Return each row below word for word, leaving out the pictures.

## Screenshot and document pointing data:
begin
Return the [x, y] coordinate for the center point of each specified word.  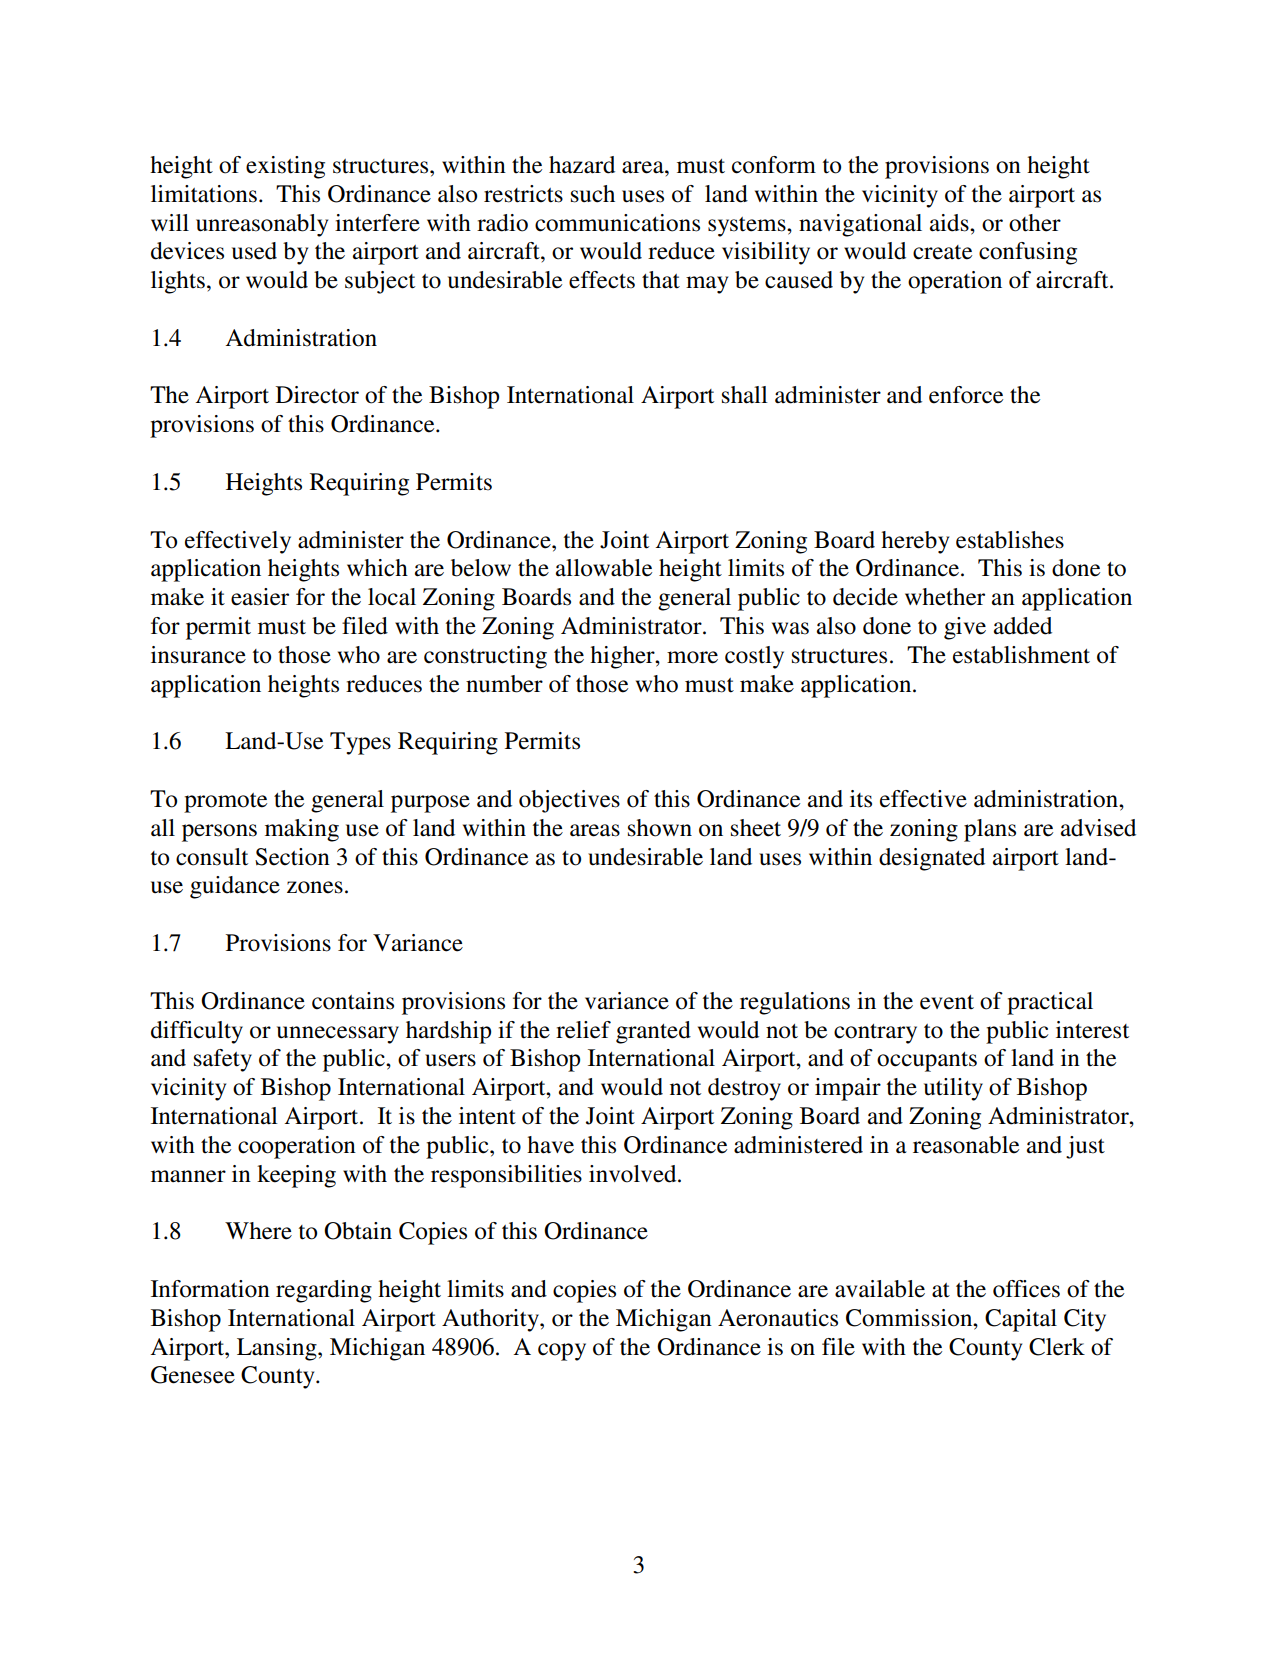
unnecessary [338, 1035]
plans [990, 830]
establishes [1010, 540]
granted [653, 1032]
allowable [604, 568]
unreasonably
end
## THE COMPLETED TASK:
Return the [x, y] coordinate for the center point of each specified word.  
unnecessary [338, 1035]
plans [990, 830]
establishes [1010, 540]
granted [653, 1032]
allowable [604, 568]
unreasonably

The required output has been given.